[[ Record extracts open ]]

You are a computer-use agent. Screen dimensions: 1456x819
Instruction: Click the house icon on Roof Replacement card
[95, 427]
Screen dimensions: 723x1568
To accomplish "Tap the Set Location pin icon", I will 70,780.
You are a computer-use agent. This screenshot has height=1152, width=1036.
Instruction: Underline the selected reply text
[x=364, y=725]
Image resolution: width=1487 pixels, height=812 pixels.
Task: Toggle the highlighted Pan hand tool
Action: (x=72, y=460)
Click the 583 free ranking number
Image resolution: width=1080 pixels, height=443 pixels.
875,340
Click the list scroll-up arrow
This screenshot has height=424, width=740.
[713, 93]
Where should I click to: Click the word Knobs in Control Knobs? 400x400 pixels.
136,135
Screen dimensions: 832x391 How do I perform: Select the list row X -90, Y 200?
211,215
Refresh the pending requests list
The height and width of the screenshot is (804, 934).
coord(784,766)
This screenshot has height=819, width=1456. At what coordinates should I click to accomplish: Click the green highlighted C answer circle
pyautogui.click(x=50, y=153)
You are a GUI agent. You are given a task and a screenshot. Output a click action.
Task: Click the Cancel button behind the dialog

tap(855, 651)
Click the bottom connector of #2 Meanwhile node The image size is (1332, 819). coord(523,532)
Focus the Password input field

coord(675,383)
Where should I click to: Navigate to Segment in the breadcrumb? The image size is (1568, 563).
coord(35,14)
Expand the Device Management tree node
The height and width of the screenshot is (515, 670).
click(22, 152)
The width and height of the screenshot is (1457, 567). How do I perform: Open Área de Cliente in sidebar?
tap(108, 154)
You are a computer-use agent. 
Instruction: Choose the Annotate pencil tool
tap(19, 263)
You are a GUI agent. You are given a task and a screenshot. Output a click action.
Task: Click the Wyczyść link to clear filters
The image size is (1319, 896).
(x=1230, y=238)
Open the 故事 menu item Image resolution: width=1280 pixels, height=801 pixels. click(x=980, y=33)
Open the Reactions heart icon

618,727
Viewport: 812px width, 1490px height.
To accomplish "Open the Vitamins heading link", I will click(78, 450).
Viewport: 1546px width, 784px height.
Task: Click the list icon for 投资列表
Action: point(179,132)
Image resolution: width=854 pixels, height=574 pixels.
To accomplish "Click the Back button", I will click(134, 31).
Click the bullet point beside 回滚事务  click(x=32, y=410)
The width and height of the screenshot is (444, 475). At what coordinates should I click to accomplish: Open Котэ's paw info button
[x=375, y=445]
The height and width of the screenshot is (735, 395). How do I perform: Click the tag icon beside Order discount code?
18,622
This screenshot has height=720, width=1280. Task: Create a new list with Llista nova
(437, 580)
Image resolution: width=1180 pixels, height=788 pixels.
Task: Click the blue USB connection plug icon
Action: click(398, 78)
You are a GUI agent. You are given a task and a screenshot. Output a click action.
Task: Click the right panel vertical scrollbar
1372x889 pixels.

[[ Record extracts closed ]]

(Problem to solve)
Every entry above should be retyped exactly as it appears.

(Result)
You are a computer-use agent. Screen dimensions: 1456x819
Instruction: Click the house icon on Roof Replacement card
[95, 427]
Screen dimensions: 723x1568
To accomplish "Tap the Set Location pin icon", I will 70,780.
You are a computer-use agent. This screenshot has height=1152, width=1036.
Instruction: Underline the selected reply text
[x=364, y=725]
Image resolution: width=1487 pixels, height=812 pixels.
Task: Toggle the highlighted Pan hand tool
Action: (x=72, y=460)
Click the 583 free ranking number
Image resolution: width=1080 pixels, height=443 pixels.
875,340
Click the list scroll-up arrow
This screenshot has height=424, width=740.
[713, 93]
Where should I click to: Click the word Knobs in Control Knobs? 400x400 pixels.
136,135
Screen dimensions: 832x391 How do I perform: Select the list row X -90, Y 200?
211,215
Refresh the pending requests list
The height and width of the screenshot is (804, 934).
coord(784,766)
This screenshot has height=819, width=1456. At what coordinates should I click to accomplish: Click the green highlighted C answer circle
pyautogui.click(x=50, y=153)
You are a GUI agent. You are given a task and a screenshot. Output a click action.
Task: Click the Cancel button behind the dialog

tap(855, 651)
Click the bottom connector of #2 Meanwhile node The image size is (1332, 819). coord(523,532)
Focus the Password input field

coord(675,383)
Where should I click to: Navigate to Segment in the breadcrumb? The image size is (1568, 563).
coord(35,14)
Expand the Device Management tree node
The height and width of the screenshot is (515, 670).
click(22, 152)
The width and height of the screenshot is (1457, 567). How do I perform: Open Área de Cliente in sidebar?
tap(108, 154)
You are a computer-use agent. 
Instruction: Choose the Annotate pencil tool
tap(19, 263)
You are a GUI agent. You are given a task and a screenshot. Output a click action.
Task: Click the Wyczyść link to clear filters
The image size is (1319, 896).
(x=1230, y=238)
Open the 故事 menu item Image resolution: width=1280 pixels, height=801 pixels. click(x=980, y=33)
Open the Reactions heart icon

618,727
Viewport: 812px width, 1490px height.
To accomplish "Open the Vitamins heading link", I will click(78, 450).
Viewport: 1546px width, 784px height.
Task: Click the list icon for 投资列表
Action: point(179,132)
Image resolution: width=854 pixels, height=574 pixels.
To accomplish "Click the Back button", I will click(134, 31).
Click the bullet point beside 回滚事务  click(x=32, y=410)
The width and height of the screenshot is (444, 475). At what coordinates should I click to accomplish: Open Котэ's paw info button
[x=375, y=445]
The height and width of the screenshot is (735, 395). How do I perform: Click the tag icon beside Order discount code?
18,622
This screenshot has height=720, width=1280. Task: Create a new list with Llista nova
(437, 580)
Image resolution: width=1180 pixels, height=788 pixels.
Task: Click the blue USB connection plug icon
Action: click(398, 78)
You are a GUI agent. You are given a task and a screenshot. Output a click action.
Task: Click the right panel vertical scrollbar
1372x889 pixels.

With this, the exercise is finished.